[EXTRACTED MATERIAL]

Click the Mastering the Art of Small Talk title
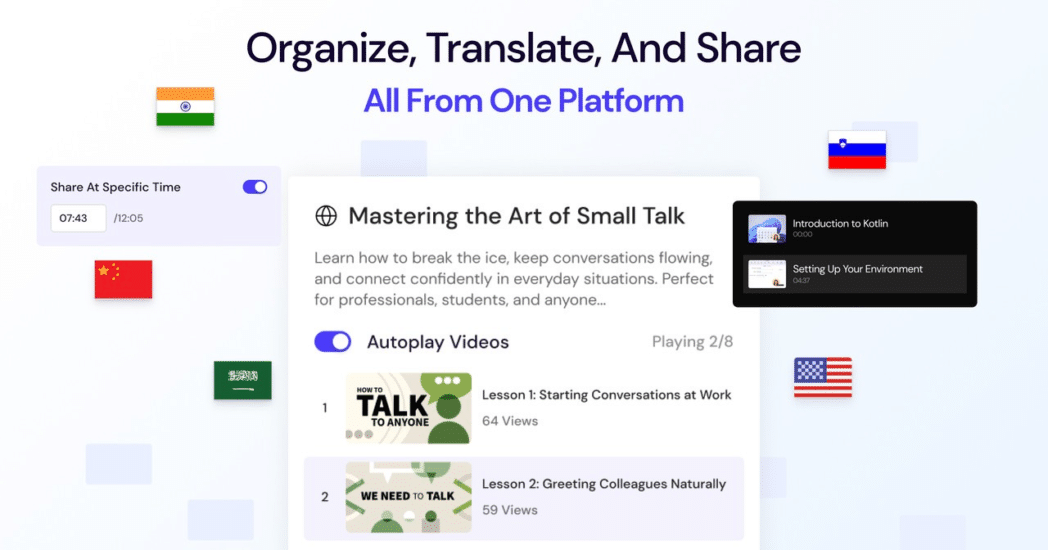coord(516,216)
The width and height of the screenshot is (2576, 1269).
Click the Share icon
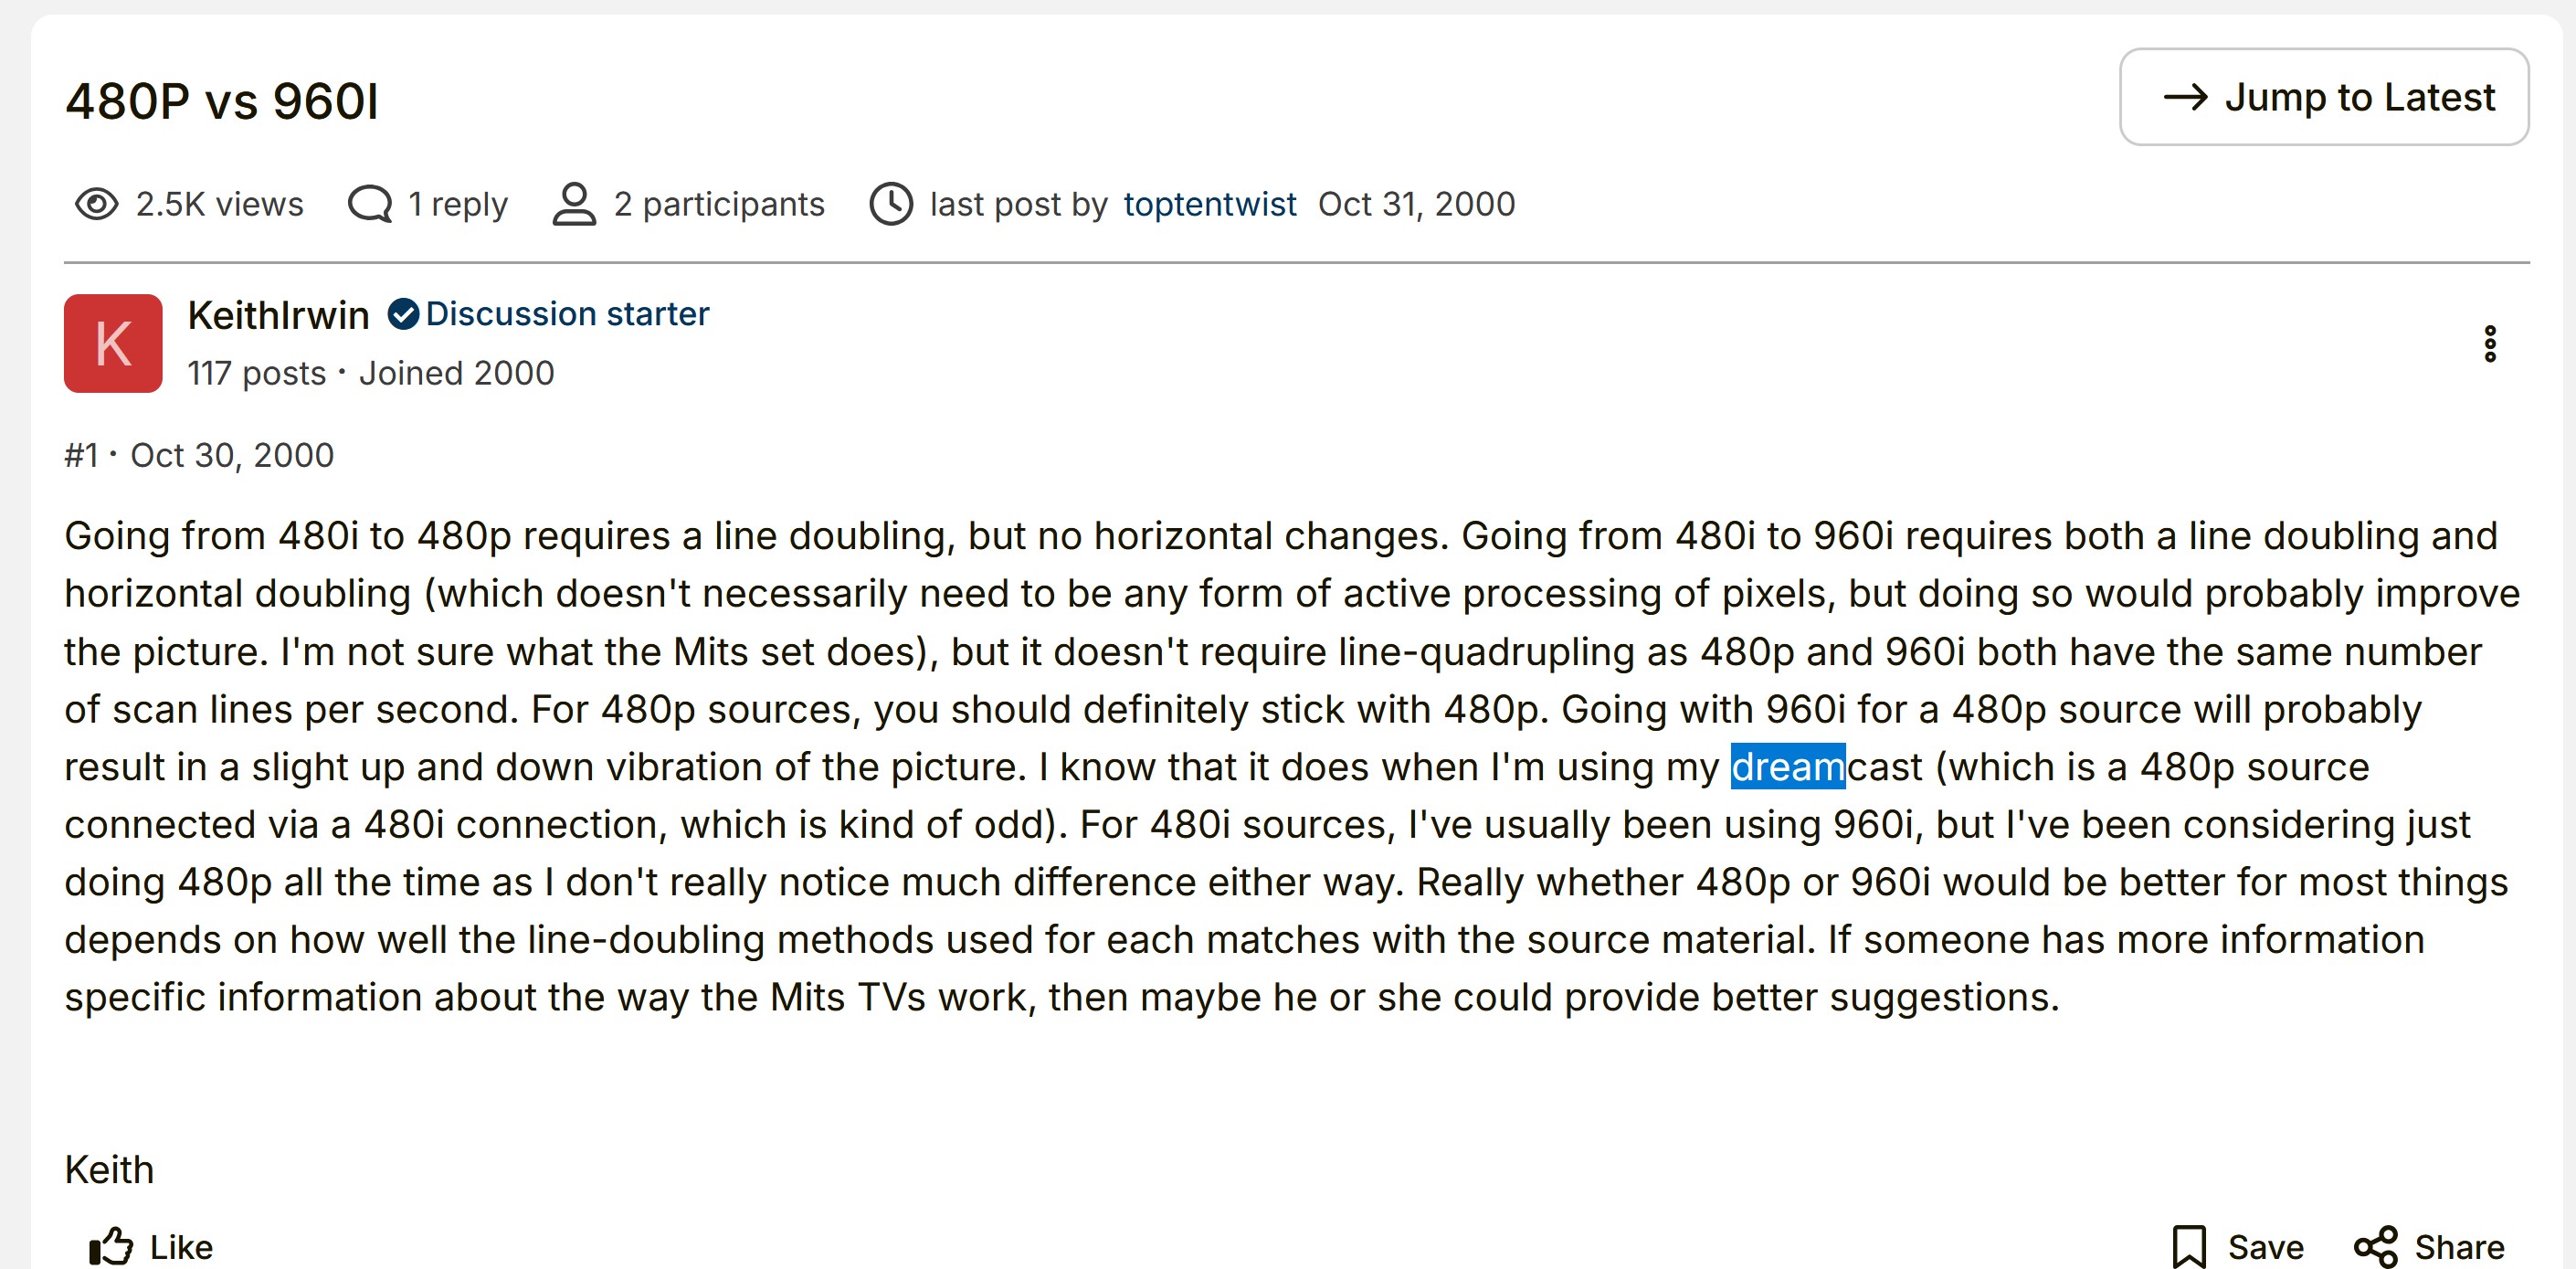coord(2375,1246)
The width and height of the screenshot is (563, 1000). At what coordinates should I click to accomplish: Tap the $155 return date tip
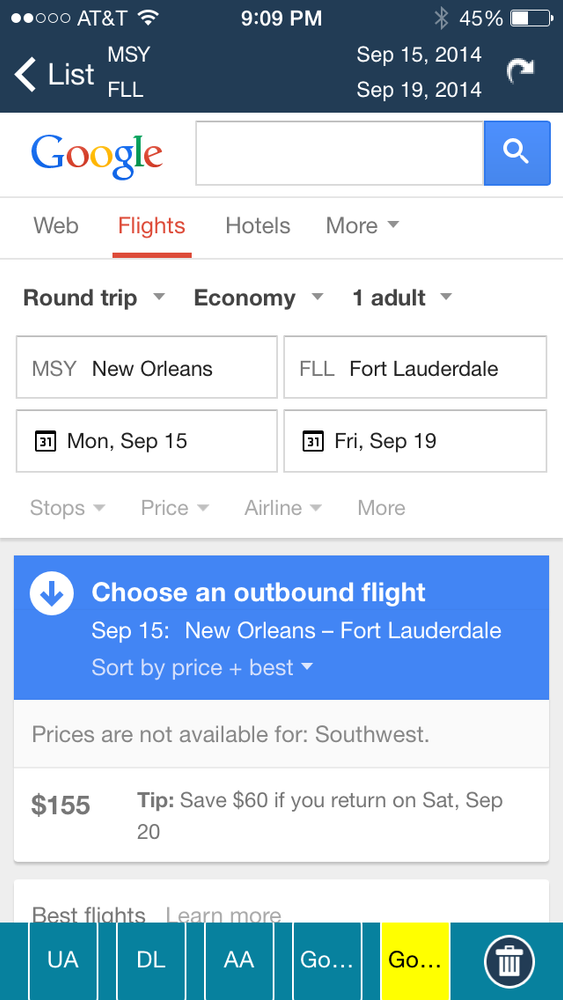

--

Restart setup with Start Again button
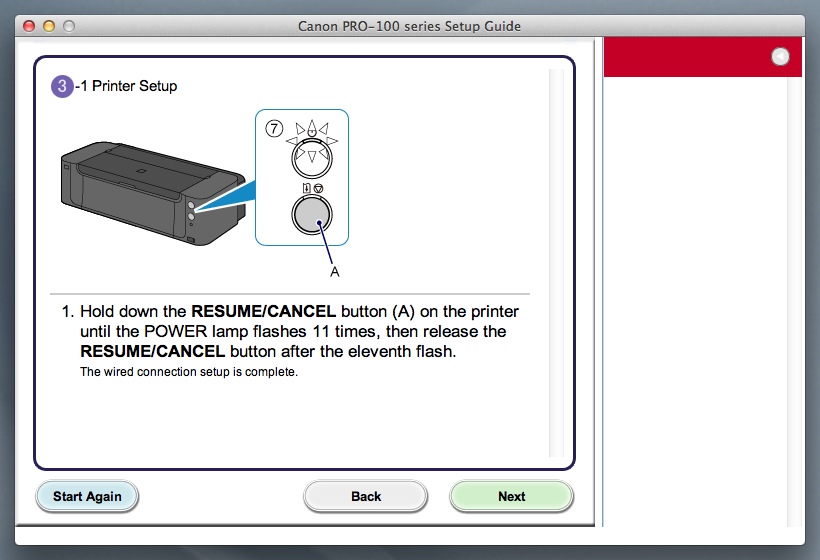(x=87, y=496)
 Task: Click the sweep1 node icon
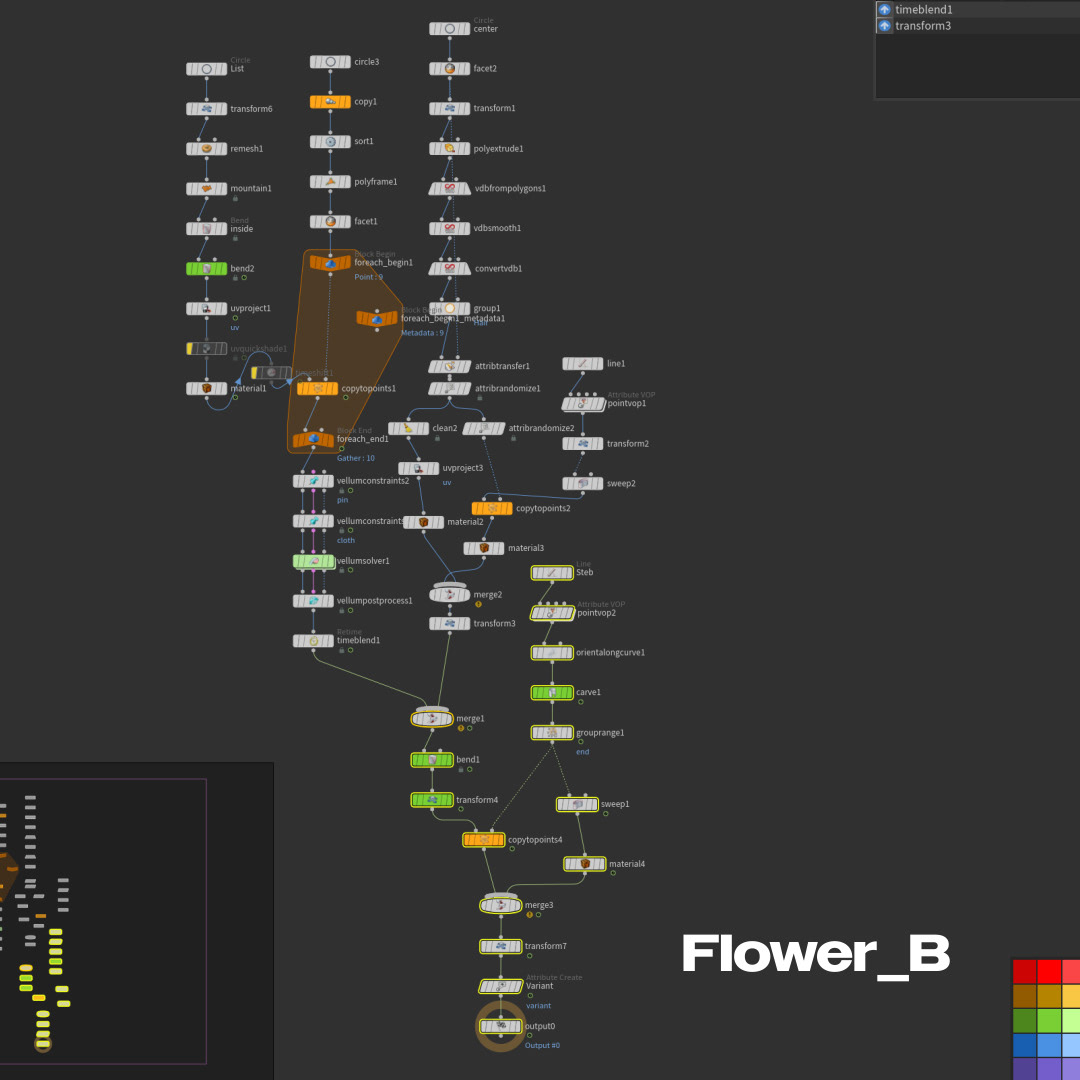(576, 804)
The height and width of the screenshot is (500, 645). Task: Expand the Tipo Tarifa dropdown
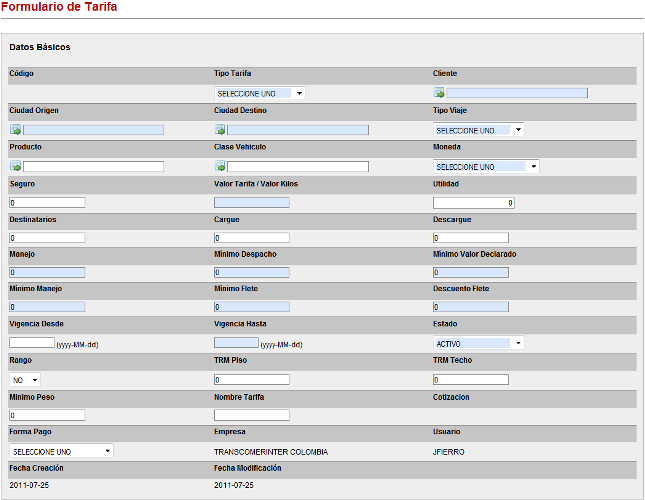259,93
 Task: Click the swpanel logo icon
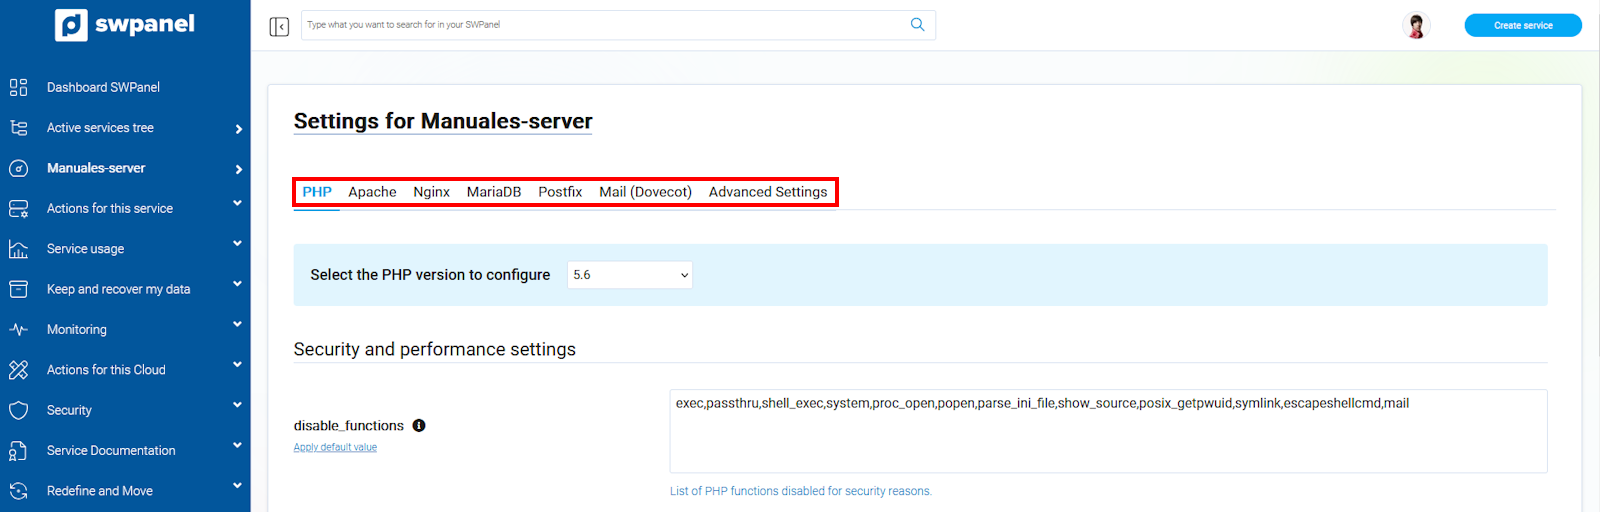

...

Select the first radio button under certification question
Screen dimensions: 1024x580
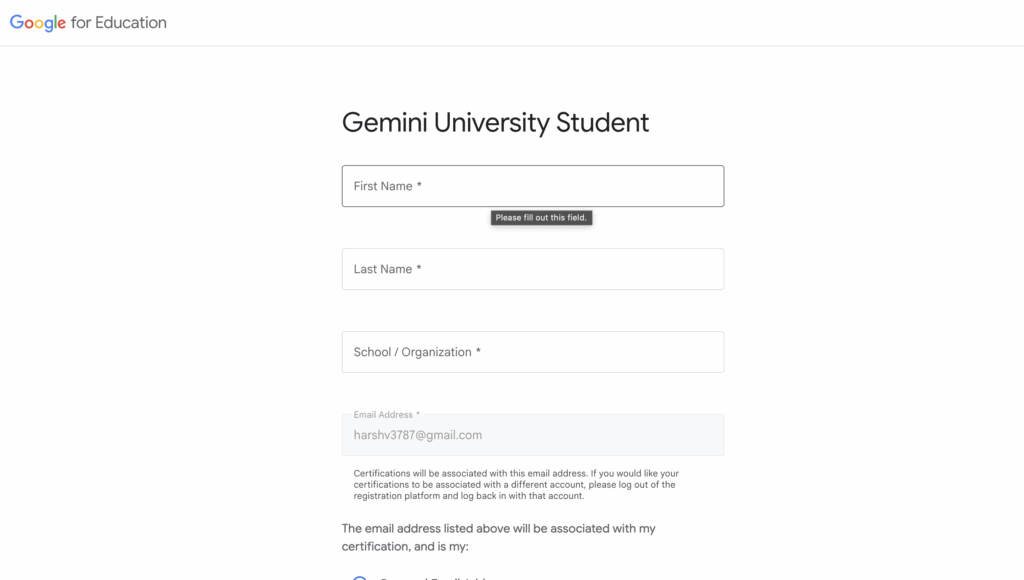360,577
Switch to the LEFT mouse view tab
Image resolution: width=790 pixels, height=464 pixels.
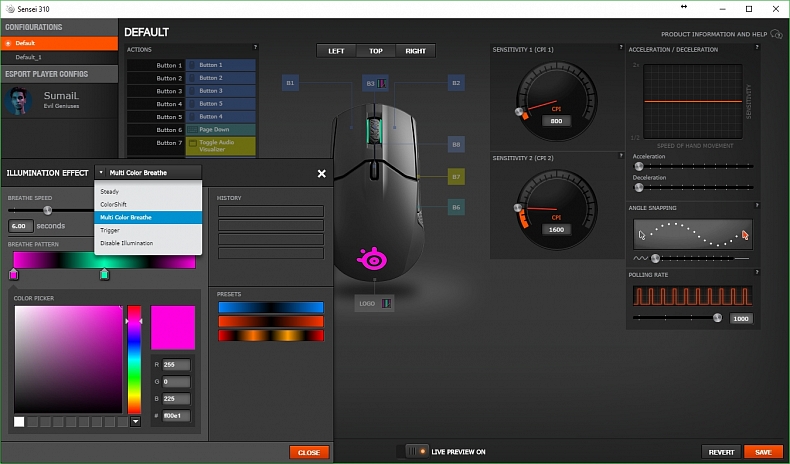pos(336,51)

[WHAT YOU ARE ASKED TO DO] Please set down, exactly and with no pictures, the lines in the entries above starting at the one holding "Click the Mastering" and ending at the one holding "The width and height of the screenshot is (563, 1000).", ends included.

[EXERCISE ANSWER]
Click the Mastering the Art of Small Talk title
coord(516,216)
The width and height of the screenshot is (2576, 1269).
Click the Share icon
coord(2375,1246)
The width and height of the screenshot is (563, 1000). At what coordinates should I click to accomplish: Tap the $155 return date tip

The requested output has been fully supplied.